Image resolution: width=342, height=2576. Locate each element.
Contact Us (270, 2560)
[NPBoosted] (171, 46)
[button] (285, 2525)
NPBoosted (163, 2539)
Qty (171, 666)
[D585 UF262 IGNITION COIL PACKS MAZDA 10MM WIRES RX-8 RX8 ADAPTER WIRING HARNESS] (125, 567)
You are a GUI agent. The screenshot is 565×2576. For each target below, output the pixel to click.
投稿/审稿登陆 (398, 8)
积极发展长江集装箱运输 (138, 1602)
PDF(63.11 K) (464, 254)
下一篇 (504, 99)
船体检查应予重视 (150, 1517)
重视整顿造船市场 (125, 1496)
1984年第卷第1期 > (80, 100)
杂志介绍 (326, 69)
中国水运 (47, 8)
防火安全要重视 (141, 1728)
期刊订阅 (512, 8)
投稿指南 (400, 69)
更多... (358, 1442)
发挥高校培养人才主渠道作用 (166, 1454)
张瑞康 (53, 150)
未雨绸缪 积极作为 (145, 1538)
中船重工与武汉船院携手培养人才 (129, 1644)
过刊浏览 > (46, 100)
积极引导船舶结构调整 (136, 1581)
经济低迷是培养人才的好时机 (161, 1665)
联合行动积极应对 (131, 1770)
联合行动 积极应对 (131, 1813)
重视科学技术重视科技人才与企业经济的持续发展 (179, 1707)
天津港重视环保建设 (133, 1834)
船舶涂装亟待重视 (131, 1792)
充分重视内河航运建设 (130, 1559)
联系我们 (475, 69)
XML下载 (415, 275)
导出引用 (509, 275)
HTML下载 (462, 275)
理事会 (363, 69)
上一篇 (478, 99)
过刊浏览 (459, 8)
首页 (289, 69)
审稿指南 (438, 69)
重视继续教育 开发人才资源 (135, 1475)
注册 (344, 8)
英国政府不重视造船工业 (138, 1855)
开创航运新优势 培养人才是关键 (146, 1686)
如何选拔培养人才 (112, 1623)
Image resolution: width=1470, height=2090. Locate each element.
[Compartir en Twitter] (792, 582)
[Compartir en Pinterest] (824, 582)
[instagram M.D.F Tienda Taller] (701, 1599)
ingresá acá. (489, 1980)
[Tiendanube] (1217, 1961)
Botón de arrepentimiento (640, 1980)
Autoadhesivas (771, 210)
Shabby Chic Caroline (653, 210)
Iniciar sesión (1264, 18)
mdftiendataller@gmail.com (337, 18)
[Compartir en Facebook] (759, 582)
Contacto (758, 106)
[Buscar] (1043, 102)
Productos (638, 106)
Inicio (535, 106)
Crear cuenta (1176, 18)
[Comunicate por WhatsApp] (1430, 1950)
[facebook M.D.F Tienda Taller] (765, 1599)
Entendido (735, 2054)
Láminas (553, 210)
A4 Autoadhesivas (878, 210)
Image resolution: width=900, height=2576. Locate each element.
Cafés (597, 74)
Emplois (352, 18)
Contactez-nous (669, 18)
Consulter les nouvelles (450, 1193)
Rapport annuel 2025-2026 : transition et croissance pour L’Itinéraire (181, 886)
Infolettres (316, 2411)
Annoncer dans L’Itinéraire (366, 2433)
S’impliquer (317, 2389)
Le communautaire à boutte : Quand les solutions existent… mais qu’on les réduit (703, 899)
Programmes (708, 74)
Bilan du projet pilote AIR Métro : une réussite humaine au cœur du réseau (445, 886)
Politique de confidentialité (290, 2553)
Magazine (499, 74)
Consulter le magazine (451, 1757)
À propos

WORK TO COMPLETE
Could you set down, word for word, only the lines above from the line with "重视整顿造船市场 (125, 1496)" to the line with "船舶涂装亟待重视 (131, 1792)", including both?

TASK OUTPUT
重视整顿造船市场 (125, 1496)
1984年第卷第1期 > (80, 100)
杂志介绍 (326, 69)
中国水运 (47, 8)
防火安全要重视 (141, 1728)
期刊订阅 (512, 8)
投稿指南 (400, 69)
更多... (358, 1442)
发挥高校培养人才主渠道作用 (166, 1454)
张瑞康 (53, 150)
未雨绸缪 积极作为 (145, 1538)
中船重工与武汉船院携手培养人才 (129, 1644)
过刊浏览 > (46, 100)
积极引导船舶结构调整 (136, 1581)
经济低迷是培养人才的好时机 (161, 1665)
联合行动积极应对 (131, 1770)
联合行动 积极应对 (131, 1813)
重视科学技术重视科技人才与企业经济的持续发展 (179, 1707)
天津港重视环保建设 (133, 1834)
船舶涂装亟待重视 (131, 1792)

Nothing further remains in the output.